For what we're doing here, it never wraps, because our values after quantization are actually 4-bit values stored in bytes, so their difference can never be more than 32 or less than -32.
(I switched quantizers to make this work; in the earlier thread about analyzing audio and images, I used a filter that zeroed out the low bits of bytes and left the high bits in place. With a lossy delta coder, it's better to shift than mask, so you put the high bits in the lossless range for the coder.)

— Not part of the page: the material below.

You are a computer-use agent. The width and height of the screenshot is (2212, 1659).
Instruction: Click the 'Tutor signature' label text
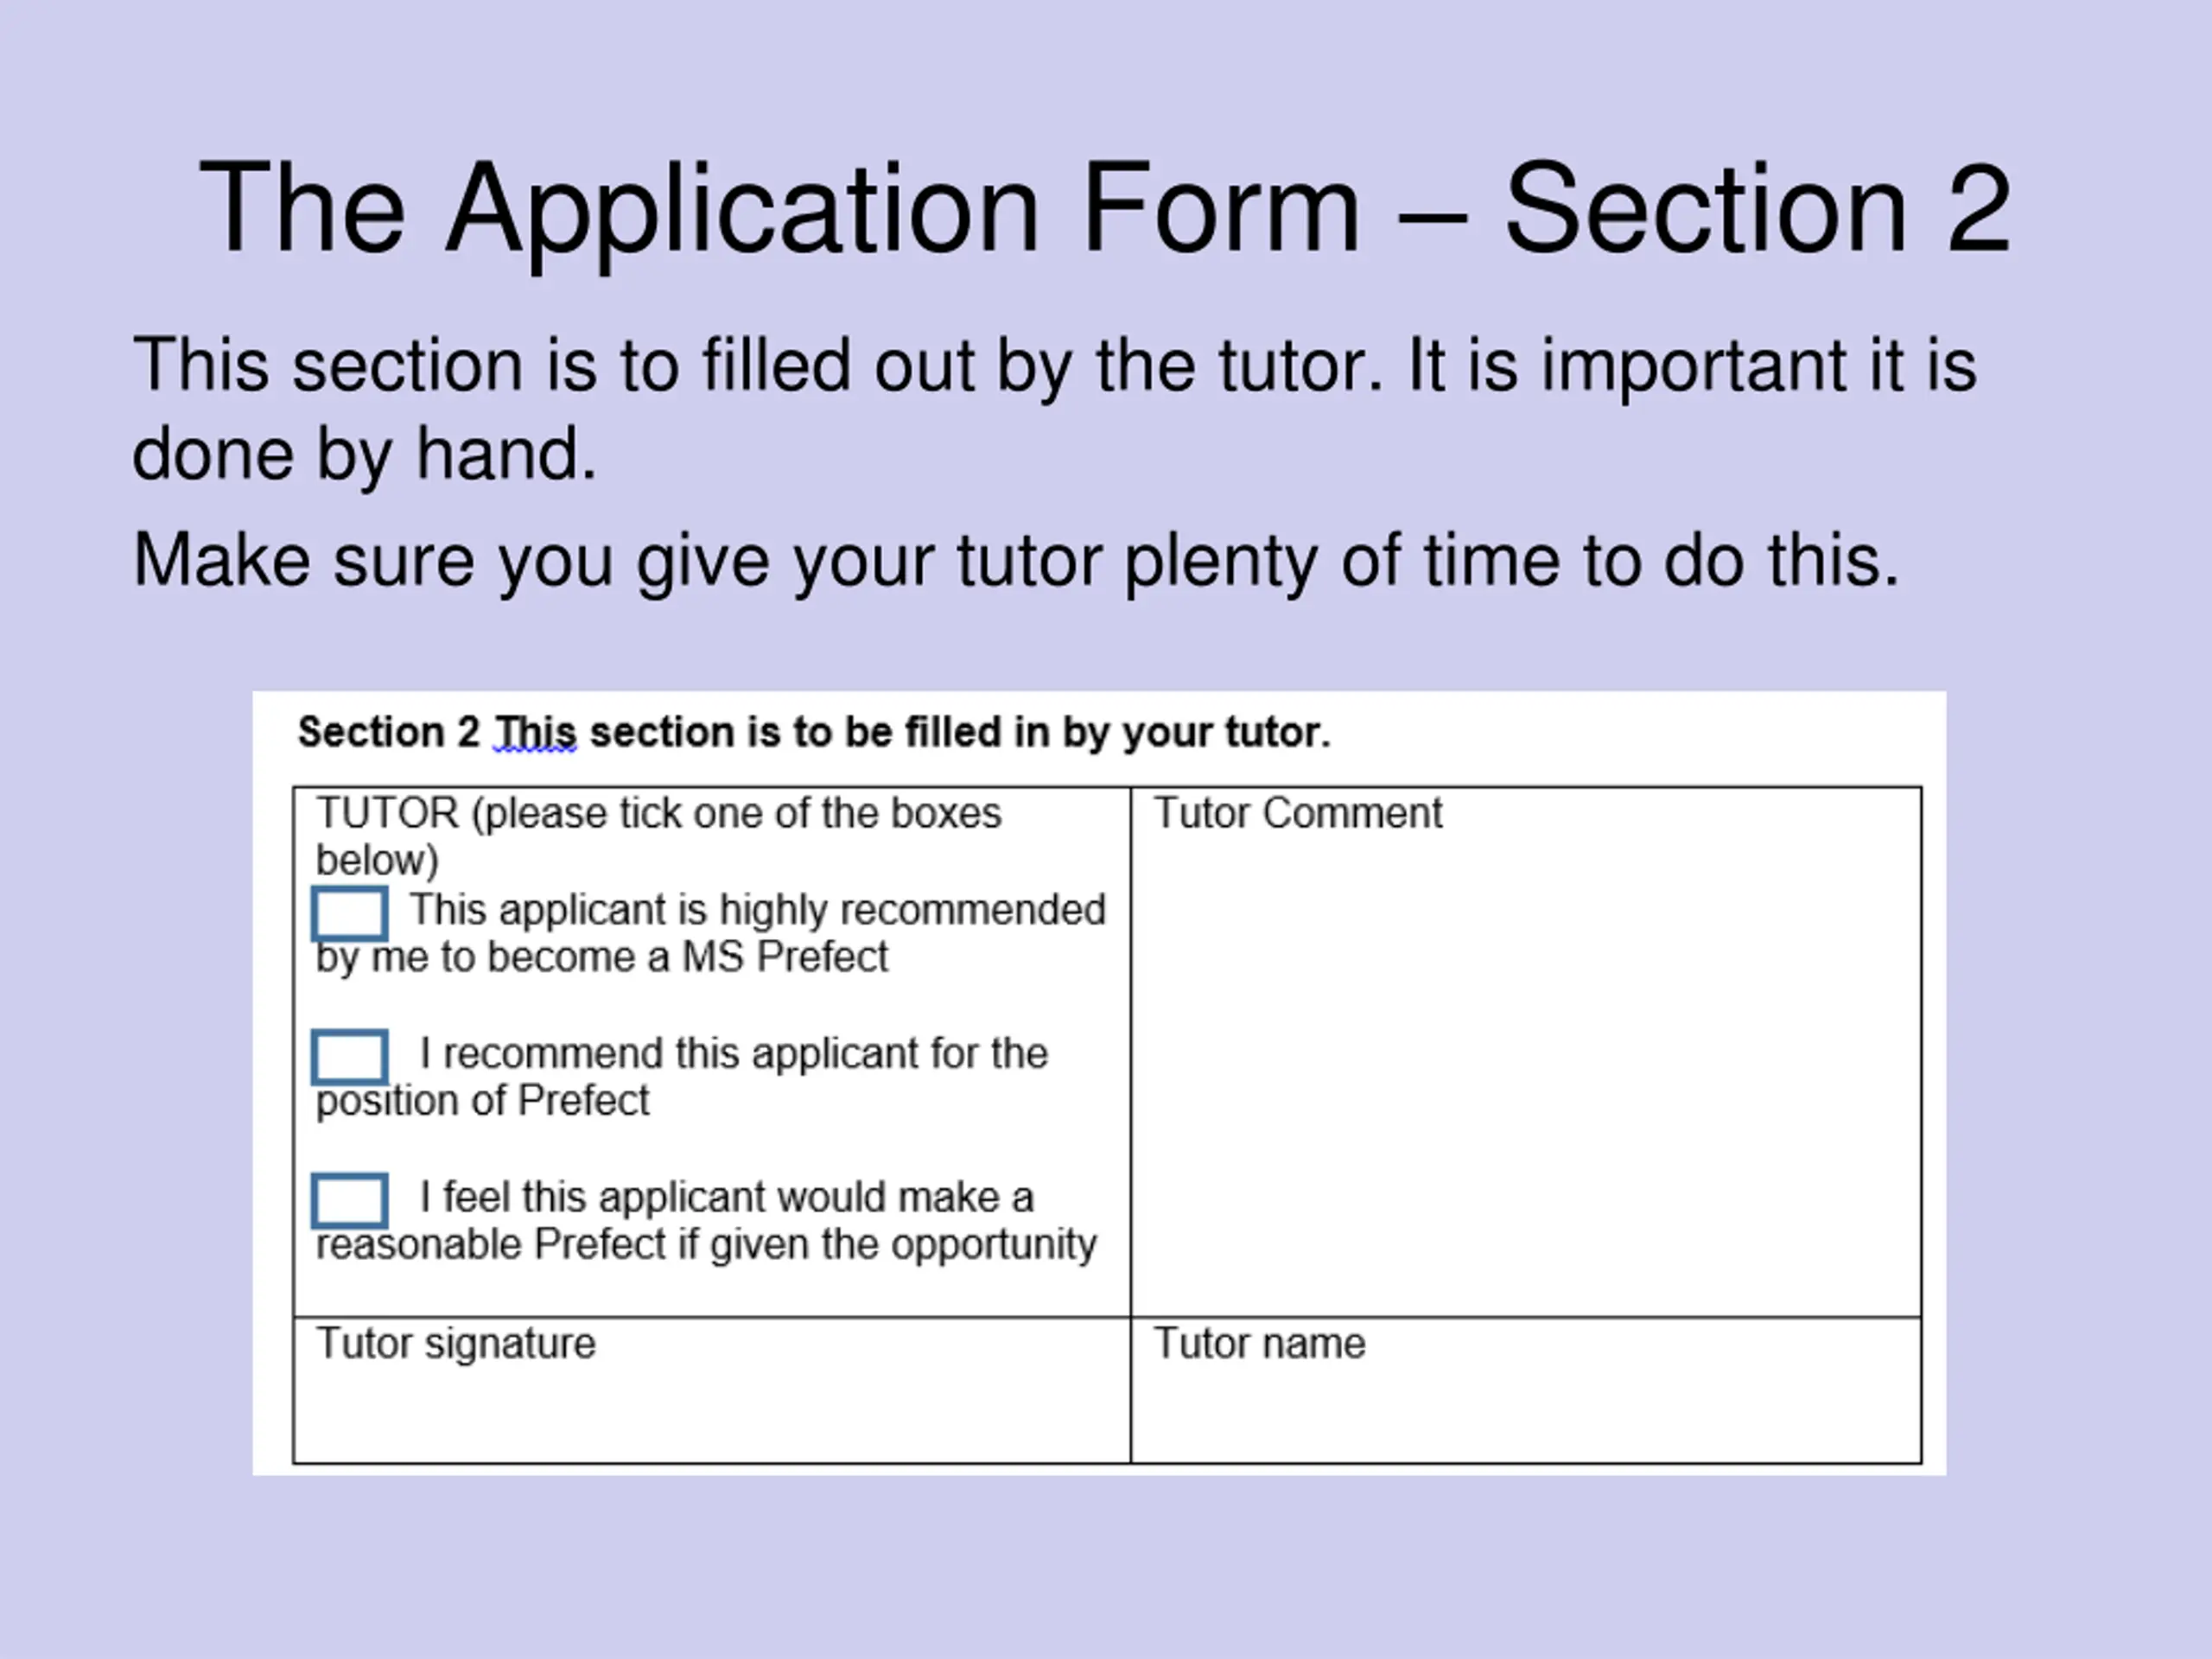(x=456, y=1344)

Notice that we're just replacing bytes (nybbles really) with their deltas from their immediately preceding bytes/nybbles; we're not doing actual compression in the filter. Running the result through fv does do similar modeling to an LZ-style compressor there, so it often shows opportunities for compression.
So here's the picture with delta coding of high nybbles and fv's string-matching:
Notice the colored horizontal bars in the lower left of the picture, which are not there without delta coding. Literal string repeats usually show up after delta coding, a bit weaker. (Two copies of the same literal string will mostly match after delta coding---all but the first byte.)
There seems to be something very regular going on, with repeated patterns of deltas in at least the high nybbles of the first bytes. Notice in particular the blue bar at 9---that means we're seeing a fair number of repeats of 8-byte strings of deltas, at an interval of 9 bytes after deinterleaving at 4, so at a stride 36 bytes in the actual data.
(Or so I infer; maybe I'm misinterpreting something, or possibly have a bug that shows up in this weird way...)
Does anybody know if there's a known stride of 36, (or any multiple of 3) in the geo data set? I don't recall any mention of that in the published descriptions I've seen. I'm wondering (assuming it's real) if people are modeling it, maybe without knowing it, e.g., because of LZMA's trick of using low bits of offsets as context to implicitly deal with strides, heuristically. (Though my impression is that LZMA isn't very good at large strides with odd factors.)
There's more going on in the pictures I've looked at, including some weak regularities in the second bytes and third bytes of fours, but I thought this was the most interesting so far, and I'll stop here for now.
Feedback on this would be very welcome.